**Atividade 1:** Quantos dos 60 mil processos analisados em Montes Claros se referem ao DPVAT, segundo o texto sobre as fraudes no DPVAT?
**Atividade 2:** Extraia do texto sobre as fraudes no DPVAT, sem alterar nada, o trecho que se abre com as palavras "Profissionais de saúde" e se fecha com "que era atestado.".
**Atividade 3:** Continue o texto sobre as fraudes no DPVAT a partir da última fala mostrada.

**Texto fornecido:**
______
Em outros, as assinaturas eram falsificadas, e as vítimas sequer tinham conhecimento de que os dados delas estavam sendo usados para acionar o Judiciário.
Devido ao número de processos, os juízes começaram a encaminhar alguns dos casos para os órgãos de investigação. Apenas em Montes Claros, maior cidade do Norte de Minas Gerais, 10 mil dos 60 mil processos que estão sendo analisados, são referentes ao DPVAT.

Profissionais de saúde e empresários

Escutas mostram a participação de médicos e fisioterapeutas nas fraudes. Em alguns casos, laudos médicos eram emitidos sem que os pacientes fossem examinados, em outros, a lesão apresentada, quando existente, não correspondia com o que era atestado.

Casos em que houve ferimentos causados em brigas, partidas de futebol e discussões entre maridos e mulheres eram maquiados e transformados em acidentes de trânsito.

Funcionária de empresa: “Não deu para você fazer a perícia dia 29, ontem?”
Suposta vítima: “Não deu não, porque eu não tô em Montes Claros, não.”
Funcionária: “Hum, tá. A gente fez a perícia sem você. A gente fez a, a, a, negócio lá com o médico, aí cê aguarda uns dias, que a gente entra em contato, pra saber se o pagamento saiu, tá bom?”
Suposta vítima: “Tá, mas eu não precisava tá, não?”
______
**Linhas fornecidas:**
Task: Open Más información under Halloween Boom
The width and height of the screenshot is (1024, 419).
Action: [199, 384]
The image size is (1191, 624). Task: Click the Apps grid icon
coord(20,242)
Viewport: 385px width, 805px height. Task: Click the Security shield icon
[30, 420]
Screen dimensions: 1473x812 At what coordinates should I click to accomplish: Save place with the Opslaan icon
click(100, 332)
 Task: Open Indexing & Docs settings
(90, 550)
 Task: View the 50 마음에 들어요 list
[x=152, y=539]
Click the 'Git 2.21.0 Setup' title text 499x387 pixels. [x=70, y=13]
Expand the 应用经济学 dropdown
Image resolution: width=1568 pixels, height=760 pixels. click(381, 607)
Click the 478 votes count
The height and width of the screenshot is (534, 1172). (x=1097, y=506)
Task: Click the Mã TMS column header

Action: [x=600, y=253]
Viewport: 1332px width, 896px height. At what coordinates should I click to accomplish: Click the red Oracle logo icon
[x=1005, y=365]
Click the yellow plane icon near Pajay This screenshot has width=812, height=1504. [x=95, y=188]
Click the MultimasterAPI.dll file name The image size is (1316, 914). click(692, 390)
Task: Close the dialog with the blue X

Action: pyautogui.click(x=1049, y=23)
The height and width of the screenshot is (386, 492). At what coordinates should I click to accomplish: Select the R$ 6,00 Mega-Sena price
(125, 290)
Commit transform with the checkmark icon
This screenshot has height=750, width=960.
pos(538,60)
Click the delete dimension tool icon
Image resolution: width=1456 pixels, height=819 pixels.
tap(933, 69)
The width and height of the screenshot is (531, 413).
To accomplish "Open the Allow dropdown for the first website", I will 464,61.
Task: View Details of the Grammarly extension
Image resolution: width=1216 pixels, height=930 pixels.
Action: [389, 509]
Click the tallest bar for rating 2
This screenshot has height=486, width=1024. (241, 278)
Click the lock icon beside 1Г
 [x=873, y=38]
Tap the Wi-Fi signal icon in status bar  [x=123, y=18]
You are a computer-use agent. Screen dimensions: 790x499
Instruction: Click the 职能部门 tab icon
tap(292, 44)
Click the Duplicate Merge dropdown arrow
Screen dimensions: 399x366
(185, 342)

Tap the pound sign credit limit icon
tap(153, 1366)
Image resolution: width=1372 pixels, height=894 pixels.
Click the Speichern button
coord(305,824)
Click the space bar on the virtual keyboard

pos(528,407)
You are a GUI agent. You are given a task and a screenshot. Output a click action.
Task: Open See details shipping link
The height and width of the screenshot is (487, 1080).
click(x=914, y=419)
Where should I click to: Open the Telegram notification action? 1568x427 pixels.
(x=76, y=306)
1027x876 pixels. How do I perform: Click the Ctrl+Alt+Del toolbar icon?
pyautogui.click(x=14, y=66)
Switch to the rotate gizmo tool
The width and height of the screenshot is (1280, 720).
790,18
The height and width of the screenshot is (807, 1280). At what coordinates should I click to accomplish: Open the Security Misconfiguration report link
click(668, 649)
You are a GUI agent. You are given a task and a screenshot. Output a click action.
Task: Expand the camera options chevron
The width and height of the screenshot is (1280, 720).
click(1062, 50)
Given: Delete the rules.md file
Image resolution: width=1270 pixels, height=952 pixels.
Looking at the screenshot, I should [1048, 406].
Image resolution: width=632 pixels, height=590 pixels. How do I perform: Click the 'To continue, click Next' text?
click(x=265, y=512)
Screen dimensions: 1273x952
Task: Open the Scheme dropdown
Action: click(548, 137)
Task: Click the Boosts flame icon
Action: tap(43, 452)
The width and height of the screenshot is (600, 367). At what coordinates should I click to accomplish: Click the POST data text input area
______
**Resposta 1:** 10 mil processos.

**Resposta 2:**
Profissionais de saúde e empresários

Escutas mostram a participação de médicos e fisioterapeutas nas fraudes. Em alguns casos, laudos médicos eram emitidos sem que os pacientes fossem examinados, em outros, a lesão apresentada, quando existente, não correspondia com o que era atestado.

**Resposta 3:**
Funcionária: “Sim, mas só que a gente conseguiu fazer… Tá bom? Aí cê aguarda que a gente entra em contato com você.”

Em outro diálogo, uma vítima reclama que um ferimento na perna direita foi relatado no laudo pela seguradora como sendo na perna esquerda.
Suposta vítima: “É que eu fui ligar, porque eu abrir um processo lá né, e aí eu recebi, a seguradora Líder pediu pra mim fazer a perícia amanhã, tá me ouvindo? Aí, hoje eu fui lá e peguei o relatório, pra entregar amanhã pra eles. Só o quê que acontece: O relatório aqui, da perícia dá, dá seguradora e da Santana, tá escrito que a fratura foi na perna esquerda e na do hospital, tá na direita, por isso que eles me chamaram.”

Empresário: “E qual que é o certo?”
Suposta vítima: “A direita”.
Empresário: “A do hospital.”
Suposta vítima: “A do hospital, que eu fiz lá, e prontuário… Tá com a perna direita, que houve a fratura da perna direita, o relatório seu…”
Empresário: ” Que fraturou foi a perna direita e o relatório meu tá falando a perna esquerda né?”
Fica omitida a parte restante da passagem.